As the years have passed, I have realised that balance is not something we find once and hold onto forever. It is not static. It does not stand still, and it certainly does not wait for us.
Sometimes our hormones shift. Sometimes our emotions change. Sometimes we eat foods that do not nourish us in the way we need. Sometimes life itself arrives with such force that we are thrown completely off course.
One moment we can feel grounded and stable, and the next we can feel overwhelmed, exhausted, anxious, or disconnected.
This used to frustrate me.
I would think, "But I was doing so well. What happened?"
What happened was life.
Because life is movement.
The seasons move. The body moves. The mind moves. Relationships move. Circumstances move. Everything around us and within us is constantly changing.
Then one day, I realised something that changed the way I understood healing.

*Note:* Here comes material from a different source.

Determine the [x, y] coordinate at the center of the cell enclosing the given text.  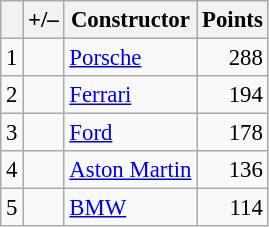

Balance is not about remaining still.
Balance is about learning how to move.
Over the years, I have noticed that although life is constantly changing, it also follows rhythms and patterns. There are rhythms within our digestion, our emotions, our hormones, our seasons of growth and rest. There are rhythms in nature and rhythms within our own consciousness.
When I begin to understand these rhythms, I no longer fight against change. Instead, I learn how to move with it.
If I notice that my digestion is struggling, I can adjust my food, herbs, and daily routine. If I notice emotional patterns or old triggers arising, I can respond with compassion rather than judgement. If I understand that winter asks something different of me than summer, I can honour that invitation instead of resisting it.
I remember the years when I felt like I was being constantly thrown by the waves of life. Every challenge felt overwhelming. Every setback felt like failure. Every time I thought I had finally figured life out, something changed and I found myself beginning again.
But over time, something beautiful happened.
I stopped trying to control the ocean.
Instead, I learned how to ride the waves.
Now, when life changes, I still feel the movement. I still lose my footing at times. But I no longer fear it in the same way. I recognise the signs. I understand the rhythms. I know how to support myself as I move through them.
Balance, I have come to believe, is not a destination.
It is a relationship.
A relationship with our body.
A relationship with our mind.
A relationship with nature.
A relationship with change itself.
And perhaps the most important lesson of all is this:
Healing begins with gentleness.
Not with force.
Not with perfection.
Not with getting it right all the time.
But with the willingness to return to ourselves, again and again, with compassion.
Balance is not static. It is an ever-changing, ever-evolving inner rhythm that requires deep understanding, awareness, and support. It asks us to listen closely to its subtle movements, its gentle whispers, and the quiet ways it speaks through change.
I write this because I wish to share that the first step towards any healing journey is gentleness towards oneself. To understand that healing takes time. To recognise that every moment we return to ourselves is, in itself, an act of healing.